_PROBLEM TO WORK ON_
Output the entries below unchanged, except for the pictures.

_INPUT DATA_
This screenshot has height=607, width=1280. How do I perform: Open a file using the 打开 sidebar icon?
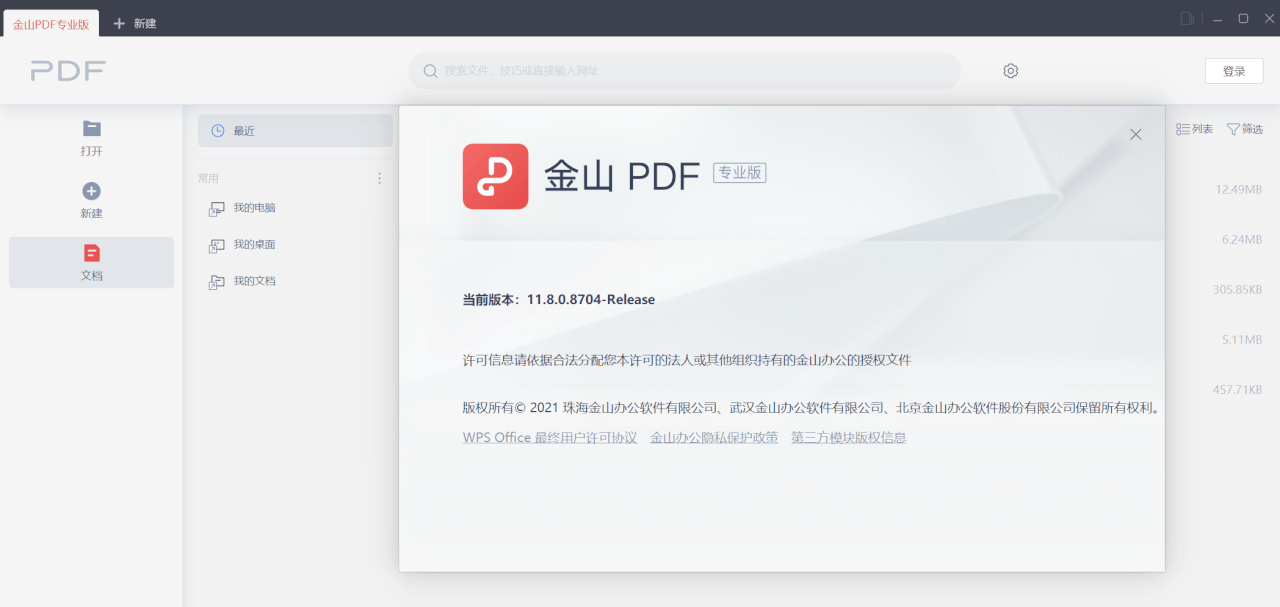91,137
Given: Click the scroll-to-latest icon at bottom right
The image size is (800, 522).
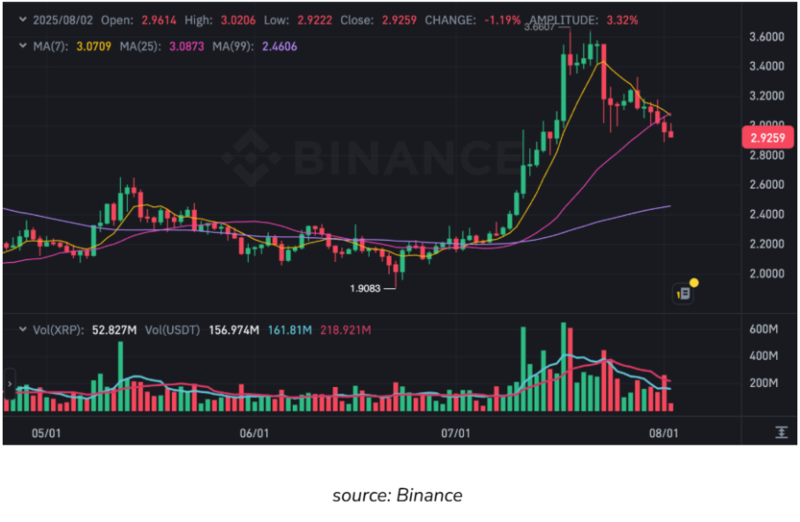Looking at the screenshot, I should tap(780, 432).
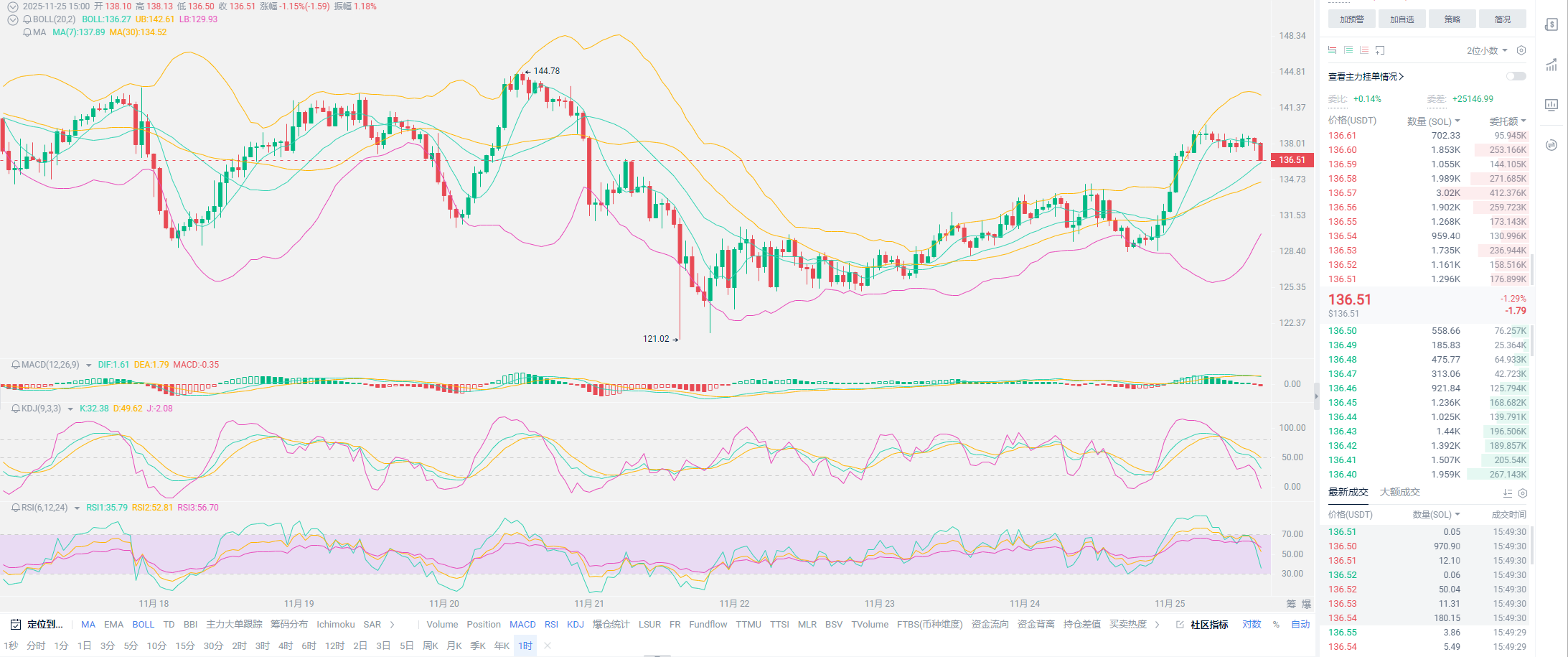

_TASK ANSWER_
This screenshot has height=607, width=1280. How do I perform: Open a file using the 打开 sidebar icon?
91,137
Given: Click the scroll-to-latest icon at bottom right
The image size is (800, 522).
Looking at the screenshot, I should tap(780, 432).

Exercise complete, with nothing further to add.